DATASET EXTRACT
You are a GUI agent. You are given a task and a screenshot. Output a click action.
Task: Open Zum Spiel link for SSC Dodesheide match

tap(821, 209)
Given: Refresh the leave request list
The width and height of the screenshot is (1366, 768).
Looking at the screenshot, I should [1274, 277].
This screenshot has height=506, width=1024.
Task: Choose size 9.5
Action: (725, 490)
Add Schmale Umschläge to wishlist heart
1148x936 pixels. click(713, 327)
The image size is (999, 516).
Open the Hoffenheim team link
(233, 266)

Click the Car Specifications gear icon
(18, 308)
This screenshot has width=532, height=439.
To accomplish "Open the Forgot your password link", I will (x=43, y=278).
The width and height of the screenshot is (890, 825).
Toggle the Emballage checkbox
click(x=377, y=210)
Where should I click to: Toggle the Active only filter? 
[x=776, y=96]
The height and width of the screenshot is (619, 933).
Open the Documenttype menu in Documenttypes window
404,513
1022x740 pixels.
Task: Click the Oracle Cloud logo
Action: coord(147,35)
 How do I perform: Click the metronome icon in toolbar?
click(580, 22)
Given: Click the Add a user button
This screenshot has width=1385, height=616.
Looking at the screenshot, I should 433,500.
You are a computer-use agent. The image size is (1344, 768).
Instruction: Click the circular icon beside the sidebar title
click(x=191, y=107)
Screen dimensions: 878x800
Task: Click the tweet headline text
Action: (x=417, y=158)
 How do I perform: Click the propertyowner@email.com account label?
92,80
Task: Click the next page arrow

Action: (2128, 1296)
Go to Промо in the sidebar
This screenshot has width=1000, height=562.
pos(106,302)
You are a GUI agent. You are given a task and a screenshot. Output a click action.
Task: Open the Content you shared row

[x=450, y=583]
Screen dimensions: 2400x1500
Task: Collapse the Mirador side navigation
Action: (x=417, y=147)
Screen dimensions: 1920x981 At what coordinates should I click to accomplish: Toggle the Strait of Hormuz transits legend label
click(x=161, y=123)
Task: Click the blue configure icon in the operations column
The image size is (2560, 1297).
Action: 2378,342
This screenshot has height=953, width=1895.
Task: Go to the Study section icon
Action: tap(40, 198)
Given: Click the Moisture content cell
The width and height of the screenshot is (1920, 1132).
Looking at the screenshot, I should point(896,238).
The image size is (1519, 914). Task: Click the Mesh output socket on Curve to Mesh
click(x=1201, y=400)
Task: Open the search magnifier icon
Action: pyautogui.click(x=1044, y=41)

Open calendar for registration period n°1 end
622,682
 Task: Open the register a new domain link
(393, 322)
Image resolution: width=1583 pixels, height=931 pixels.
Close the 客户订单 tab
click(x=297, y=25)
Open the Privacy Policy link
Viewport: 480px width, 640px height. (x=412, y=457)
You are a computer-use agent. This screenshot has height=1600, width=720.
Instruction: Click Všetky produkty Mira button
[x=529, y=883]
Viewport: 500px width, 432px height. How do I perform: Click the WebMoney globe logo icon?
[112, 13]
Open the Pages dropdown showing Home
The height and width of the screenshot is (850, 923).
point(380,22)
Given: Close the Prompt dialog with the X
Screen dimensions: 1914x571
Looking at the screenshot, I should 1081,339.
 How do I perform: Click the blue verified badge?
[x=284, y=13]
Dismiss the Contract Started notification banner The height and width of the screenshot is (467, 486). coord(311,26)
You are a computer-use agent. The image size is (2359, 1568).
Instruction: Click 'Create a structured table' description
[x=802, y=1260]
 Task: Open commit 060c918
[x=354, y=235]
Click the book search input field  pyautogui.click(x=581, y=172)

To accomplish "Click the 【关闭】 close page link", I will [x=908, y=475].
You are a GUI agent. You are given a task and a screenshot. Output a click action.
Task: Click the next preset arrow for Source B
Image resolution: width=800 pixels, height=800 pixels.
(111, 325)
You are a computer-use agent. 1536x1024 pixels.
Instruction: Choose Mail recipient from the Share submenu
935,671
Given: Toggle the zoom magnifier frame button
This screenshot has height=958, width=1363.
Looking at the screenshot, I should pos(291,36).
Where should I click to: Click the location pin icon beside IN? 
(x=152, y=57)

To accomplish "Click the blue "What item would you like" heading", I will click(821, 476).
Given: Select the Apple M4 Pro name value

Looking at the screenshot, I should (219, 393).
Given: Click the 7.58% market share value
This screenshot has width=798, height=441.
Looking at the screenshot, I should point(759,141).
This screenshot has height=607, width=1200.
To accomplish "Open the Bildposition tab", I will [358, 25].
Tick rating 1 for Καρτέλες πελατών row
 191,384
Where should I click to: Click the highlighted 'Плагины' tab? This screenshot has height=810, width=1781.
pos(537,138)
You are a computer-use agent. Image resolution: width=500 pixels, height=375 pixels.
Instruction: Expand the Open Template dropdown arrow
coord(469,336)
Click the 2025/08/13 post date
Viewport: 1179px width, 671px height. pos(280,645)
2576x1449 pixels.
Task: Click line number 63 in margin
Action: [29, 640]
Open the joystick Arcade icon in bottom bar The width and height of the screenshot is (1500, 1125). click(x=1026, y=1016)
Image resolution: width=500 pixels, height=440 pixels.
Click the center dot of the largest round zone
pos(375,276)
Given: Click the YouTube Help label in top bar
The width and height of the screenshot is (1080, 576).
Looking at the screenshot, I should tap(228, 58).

SET PROBLEM
Reproduce the items from the beginning through the line containing "tap(821, 209)", both ends included, and shift every coordinate in the answers by -55.

CORRECT RESULT
You are a GUI agent. You are given a task and a screenshot. Output a click action.
Task: Open Zum Spiel link for SSC Dodesheide match

tap(766, 154)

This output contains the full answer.